How could anyone justify such grotesque unfairness? This power given to kings, to throw anyone in prison without question or response, was not perceived by its upholders as some tyrannical injustice. Kings are inspired by God, they believed, and God can do no wrong. If the king thought someone needed to be incarcerated he would have his good reasons to do it. There was no reason to doubt those good reasons. If the king wills it, it must be right.

Fortunately, we live this side of the French Revolution and we no longer go along with that crap. There are irrational vestiges of it, barbaric notions like Papal infallibility or royal prerogative, but otherwise, in democracies, decision-making power must be grounded in justification and justification must in turn come from facts that can be examined.

When that bone-dry twat Johann Grech, and his clueless bitch Clayton Bartolo, tell us they have “evidence” that their expenditure through the Malta Film Commission is justified and is of benefit to us, they should either publish “the proof” they say they have or they should else shut up about it. Evidence that remains in a sealed envelope cannot be presumed to be right, or even useful.

If we can’t examine their research, question the questions they asked, test their assumptions and methodologies, review their findings, and consider alternatives to their conclusions, then their claims are worth less than the paper they’ve written on. Their claims are worth the paper they didn’t publish.

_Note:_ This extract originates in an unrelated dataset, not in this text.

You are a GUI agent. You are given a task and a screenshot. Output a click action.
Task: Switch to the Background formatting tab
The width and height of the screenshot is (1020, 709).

They’re no better than those people who put muppets in a glass box last week and assured the Mexican parliament and the rest of us that they have evidence those were thousand-year-old aliens. Show us the evidence or fuck off.

At a press conference yesterday to justify their expenditure, Grech and Bartolo claimed they have been given legal advice not to publish the study they claim proves the expenditure by the Malta Film Commission is justified. They didn’t publish the advice either so we don’t know why ministers are now asking lawyers if they should fulfil their basic obligation to justify to the public the utility of public expenditure. We know even less why any lawyer might think they shouldn’t do it.

Legal advice to shut up is usually given when full disclosure would reveal incriminating evidence. The only context I can think of where a government is justified in keeping secret details of its expenditure would be defence and national security. If you’re spending money developing a new weapon, say, you don’t want to publish that fact for the benefit of your enemies. That’s got nothing to do with “legal advice”.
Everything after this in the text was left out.